DATA FOR THIS TASK below:

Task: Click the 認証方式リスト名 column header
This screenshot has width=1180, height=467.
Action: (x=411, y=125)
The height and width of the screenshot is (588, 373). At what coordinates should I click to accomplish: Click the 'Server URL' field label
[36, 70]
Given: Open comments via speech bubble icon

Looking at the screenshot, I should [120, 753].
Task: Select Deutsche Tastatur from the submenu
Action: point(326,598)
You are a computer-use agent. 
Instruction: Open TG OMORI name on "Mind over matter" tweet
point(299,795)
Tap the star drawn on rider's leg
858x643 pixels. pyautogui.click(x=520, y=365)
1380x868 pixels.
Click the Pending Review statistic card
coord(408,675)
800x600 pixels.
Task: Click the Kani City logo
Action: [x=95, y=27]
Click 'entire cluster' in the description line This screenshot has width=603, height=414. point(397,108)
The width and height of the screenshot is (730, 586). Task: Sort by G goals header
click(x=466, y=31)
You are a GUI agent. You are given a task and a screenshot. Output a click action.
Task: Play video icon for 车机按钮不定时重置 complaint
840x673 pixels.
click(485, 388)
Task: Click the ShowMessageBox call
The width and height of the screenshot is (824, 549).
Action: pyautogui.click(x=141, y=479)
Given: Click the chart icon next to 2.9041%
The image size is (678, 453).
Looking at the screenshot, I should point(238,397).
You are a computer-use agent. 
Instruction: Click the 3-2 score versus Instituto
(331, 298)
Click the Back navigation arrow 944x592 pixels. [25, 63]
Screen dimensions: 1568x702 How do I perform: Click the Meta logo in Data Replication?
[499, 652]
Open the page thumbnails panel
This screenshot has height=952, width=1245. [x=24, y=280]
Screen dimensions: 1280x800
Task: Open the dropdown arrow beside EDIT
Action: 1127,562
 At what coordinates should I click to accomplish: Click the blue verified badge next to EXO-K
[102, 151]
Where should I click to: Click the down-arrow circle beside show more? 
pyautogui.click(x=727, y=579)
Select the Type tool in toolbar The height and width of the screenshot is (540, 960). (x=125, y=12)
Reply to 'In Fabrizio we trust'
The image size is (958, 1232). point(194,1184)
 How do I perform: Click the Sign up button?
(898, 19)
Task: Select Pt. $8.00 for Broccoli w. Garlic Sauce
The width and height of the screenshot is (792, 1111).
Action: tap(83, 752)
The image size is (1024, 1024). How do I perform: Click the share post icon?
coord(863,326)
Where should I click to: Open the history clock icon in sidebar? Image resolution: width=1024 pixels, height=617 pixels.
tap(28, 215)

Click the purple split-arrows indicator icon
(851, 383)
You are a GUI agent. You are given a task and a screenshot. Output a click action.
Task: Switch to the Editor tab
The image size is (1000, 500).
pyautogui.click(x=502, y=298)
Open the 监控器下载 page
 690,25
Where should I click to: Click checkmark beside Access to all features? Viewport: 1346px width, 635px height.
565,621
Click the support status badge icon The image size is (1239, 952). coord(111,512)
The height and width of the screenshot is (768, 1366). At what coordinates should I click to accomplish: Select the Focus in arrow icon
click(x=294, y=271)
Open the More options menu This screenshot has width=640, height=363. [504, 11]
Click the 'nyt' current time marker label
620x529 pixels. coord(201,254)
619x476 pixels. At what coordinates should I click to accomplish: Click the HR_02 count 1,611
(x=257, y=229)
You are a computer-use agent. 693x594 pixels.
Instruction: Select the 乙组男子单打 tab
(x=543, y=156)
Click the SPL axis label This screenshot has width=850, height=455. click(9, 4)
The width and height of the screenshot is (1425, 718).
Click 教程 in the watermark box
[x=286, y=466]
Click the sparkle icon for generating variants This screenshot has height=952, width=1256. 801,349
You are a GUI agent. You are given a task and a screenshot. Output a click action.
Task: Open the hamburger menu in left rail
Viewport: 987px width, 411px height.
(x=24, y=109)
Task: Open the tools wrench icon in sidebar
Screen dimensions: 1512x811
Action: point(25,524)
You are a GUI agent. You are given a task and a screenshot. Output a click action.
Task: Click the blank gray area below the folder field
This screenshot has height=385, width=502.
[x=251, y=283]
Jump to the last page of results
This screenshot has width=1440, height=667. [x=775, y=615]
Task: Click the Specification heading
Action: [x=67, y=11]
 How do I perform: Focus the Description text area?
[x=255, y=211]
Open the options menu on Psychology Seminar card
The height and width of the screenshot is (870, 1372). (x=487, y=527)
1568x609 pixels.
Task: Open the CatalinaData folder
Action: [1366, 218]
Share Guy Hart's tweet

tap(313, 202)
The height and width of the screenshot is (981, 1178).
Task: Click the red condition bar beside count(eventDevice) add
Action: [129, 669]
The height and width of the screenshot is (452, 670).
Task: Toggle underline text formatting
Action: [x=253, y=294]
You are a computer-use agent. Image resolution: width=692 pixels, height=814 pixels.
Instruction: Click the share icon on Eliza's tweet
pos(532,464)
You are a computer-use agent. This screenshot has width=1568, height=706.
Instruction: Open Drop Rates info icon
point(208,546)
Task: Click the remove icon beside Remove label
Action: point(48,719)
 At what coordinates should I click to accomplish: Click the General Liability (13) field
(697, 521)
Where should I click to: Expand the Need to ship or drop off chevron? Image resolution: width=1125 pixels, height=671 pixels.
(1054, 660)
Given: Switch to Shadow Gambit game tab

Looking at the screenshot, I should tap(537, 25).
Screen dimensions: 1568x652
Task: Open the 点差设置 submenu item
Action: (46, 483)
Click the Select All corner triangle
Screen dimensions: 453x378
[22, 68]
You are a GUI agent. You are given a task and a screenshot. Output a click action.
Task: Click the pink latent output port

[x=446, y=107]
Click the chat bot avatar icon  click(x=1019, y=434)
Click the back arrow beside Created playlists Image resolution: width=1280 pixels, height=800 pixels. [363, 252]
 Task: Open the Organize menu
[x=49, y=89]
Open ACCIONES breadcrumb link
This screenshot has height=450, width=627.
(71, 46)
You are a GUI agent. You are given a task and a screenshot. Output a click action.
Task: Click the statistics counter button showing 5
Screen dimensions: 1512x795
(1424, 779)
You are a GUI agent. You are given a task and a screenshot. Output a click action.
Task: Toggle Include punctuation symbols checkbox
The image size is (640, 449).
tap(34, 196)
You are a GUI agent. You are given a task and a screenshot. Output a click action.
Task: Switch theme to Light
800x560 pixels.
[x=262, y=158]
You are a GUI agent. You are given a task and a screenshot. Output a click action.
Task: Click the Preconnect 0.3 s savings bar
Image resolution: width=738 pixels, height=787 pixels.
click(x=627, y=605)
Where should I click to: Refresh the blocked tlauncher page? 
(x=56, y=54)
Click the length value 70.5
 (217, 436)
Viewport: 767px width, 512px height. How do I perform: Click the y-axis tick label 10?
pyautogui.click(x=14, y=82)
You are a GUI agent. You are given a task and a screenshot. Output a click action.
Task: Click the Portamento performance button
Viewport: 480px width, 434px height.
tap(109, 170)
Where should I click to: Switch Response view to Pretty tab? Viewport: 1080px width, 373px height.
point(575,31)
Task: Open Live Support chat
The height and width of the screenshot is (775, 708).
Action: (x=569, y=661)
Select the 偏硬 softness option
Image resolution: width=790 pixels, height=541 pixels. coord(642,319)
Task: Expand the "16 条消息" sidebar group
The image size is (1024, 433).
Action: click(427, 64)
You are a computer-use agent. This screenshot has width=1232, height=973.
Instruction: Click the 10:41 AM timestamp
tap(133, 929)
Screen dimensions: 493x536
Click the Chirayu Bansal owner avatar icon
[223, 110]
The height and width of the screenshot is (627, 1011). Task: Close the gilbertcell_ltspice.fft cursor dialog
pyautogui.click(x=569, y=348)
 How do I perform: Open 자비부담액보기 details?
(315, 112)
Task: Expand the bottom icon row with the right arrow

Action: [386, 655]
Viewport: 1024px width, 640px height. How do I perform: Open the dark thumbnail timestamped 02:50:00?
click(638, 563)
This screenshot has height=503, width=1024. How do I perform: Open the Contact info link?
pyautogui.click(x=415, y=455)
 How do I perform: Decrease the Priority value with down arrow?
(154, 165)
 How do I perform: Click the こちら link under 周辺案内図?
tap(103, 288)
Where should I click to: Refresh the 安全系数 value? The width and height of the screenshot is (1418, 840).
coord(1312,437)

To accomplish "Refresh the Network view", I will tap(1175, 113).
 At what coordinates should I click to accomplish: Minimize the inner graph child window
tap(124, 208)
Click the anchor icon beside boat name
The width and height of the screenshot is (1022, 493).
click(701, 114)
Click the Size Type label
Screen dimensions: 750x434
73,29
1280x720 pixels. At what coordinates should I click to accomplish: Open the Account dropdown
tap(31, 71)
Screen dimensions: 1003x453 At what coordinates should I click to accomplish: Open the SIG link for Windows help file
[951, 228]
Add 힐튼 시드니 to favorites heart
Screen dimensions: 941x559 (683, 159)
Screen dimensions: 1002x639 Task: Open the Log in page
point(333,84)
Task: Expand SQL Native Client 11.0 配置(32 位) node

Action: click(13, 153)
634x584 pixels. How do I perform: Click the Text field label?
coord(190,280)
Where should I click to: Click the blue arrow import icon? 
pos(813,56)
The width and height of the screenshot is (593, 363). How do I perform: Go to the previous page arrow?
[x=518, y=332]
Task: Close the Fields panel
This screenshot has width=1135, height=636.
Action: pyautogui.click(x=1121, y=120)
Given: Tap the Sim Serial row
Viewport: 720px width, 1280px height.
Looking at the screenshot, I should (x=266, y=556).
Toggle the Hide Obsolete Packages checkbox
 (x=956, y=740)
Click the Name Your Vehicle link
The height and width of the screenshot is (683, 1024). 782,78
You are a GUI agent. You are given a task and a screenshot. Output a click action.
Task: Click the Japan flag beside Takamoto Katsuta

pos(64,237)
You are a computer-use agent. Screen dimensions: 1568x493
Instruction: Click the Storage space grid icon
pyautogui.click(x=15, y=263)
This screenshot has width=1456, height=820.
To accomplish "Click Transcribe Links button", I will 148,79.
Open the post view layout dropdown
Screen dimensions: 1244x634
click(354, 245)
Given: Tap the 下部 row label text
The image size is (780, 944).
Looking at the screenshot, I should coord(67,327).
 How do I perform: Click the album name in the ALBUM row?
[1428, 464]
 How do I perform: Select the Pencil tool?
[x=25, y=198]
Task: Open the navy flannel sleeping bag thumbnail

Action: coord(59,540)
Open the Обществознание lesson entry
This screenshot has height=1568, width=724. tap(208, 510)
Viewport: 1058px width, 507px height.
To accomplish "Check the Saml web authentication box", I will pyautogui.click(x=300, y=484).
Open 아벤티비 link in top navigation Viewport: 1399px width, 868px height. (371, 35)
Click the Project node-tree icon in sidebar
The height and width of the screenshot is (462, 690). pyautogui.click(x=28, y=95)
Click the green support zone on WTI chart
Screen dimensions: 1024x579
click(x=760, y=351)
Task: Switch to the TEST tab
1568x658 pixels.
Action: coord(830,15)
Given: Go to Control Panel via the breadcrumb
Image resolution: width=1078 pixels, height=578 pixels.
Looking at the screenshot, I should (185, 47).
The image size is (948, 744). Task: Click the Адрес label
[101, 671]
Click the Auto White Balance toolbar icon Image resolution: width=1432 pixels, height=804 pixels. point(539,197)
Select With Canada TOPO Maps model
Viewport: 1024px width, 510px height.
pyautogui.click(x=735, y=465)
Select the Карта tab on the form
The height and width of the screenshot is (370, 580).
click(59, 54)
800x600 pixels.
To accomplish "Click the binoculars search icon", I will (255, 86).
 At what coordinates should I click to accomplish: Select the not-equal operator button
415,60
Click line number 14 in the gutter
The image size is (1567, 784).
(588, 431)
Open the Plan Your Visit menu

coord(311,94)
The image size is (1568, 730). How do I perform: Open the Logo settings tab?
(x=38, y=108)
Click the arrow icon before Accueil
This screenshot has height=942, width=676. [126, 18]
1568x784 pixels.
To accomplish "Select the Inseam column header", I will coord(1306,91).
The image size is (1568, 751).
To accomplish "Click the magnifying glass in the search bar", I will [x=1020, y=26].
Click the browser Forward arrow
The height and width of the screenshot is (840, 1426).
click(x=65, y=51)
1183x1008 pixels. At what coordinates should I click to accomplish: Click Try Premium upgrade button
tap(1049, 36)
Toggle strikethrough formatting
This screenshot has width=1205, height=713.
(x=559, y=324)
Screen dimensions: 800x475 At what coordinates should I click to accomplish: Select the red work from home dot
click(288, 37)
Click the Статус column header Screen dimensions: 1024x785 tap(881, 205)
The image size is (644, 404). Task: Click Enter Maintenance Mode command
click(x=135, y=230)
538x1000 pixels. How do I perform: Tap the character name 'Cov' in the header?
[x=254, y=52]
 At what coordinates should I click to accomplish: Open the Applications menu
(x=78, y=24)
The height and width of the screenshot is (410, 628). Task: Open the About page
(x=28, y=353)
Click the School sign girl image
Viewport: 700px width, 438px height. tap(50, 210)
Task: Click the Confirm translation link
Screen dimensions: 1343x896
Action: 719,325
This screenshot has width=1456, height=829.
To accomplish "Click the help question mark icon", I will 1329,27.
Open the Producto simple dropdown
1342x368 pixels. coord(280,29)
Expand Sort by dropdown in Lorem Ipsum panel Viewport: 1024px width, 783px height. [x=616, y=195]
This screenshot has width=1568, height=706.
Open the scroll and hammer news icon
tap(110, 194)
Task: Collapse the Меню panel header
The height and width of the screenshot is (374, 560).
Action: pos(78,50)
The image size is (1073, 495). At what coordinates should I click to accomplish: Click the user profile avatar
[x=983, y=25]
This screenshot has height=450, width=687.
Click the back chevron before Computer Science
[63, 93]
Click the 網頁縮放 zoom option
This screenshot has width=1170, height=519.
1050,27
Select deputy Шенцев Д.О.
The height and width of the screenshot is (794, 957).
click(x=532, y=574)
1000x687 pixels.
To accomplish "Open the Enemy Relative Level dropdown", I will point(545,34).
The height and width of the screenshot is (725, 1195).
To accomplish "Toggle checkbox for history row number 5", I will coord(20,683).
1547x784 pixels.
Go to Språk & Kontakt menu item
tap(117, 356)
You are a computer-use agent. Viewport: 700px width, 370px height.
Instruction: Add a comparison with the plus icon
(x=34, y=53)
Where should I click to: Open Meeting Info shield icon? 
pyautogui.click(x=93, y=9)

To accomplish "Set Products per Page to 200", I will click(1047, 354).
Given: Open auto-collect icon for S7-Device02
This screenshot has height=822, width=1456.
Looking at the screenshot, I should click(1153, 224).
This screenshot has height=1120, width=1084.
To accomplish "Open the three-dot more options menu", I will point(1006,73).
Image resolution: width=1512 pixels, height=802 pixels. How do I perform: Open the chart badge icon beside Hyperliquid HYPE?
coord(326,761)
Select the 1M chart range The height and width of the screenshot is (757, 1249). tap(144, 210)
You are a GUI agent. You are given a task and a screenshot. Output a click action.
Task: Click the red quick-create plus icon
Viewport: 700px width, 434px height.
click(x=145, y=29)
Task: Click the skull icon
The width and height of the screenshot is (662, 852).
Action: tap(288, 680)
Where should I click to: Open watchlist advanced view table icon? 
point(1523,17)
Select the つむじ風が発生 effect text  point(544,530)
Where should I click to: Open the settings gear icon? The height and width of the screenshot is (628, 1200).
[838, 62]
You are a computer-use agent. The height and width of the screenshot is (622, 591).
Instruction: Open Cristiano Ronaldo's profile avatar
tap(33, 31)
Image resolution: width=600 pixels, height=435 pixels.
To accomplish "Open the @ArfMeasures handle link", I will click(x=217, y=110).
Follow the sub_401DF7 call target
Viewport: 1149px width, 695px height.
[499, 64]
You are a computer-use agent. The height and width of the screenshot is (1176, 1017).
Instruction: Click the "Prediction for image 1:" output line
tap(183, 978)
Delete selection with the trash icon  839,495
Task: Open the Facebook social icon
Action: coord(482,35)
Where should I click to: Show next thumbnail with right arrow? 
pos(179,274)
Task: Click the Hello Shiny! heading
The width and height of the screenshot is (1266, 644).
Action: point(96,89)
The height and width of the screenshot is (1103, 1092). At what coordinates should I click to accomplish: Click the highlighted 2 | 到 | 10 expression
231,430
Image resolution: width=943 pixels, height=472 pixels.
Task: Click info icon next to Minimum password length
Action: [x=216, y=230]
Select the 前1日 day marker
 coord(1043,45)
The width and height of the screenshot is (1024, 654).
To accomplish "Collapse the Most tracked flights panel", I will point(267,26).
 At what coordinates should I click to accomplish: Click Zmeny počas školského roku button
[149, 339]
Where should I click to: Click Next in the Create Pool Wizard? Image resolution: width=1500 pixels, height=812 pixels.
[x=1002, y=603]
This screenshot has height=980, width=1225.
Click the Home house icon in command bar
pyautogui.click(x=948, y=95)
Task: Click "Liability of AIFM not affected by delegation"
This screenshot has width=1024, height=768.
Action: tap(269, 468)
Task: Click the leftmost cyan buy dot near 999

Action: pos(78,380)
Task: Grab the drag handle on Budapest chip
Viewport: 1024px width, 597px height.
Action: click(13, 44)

End of DATA FOR THIS TASK.

» **WORK TO COMPLETE**
Say how many lines of the listing above include the word "toolbar", giving the number alone.

» **ANSWER SECTION**
2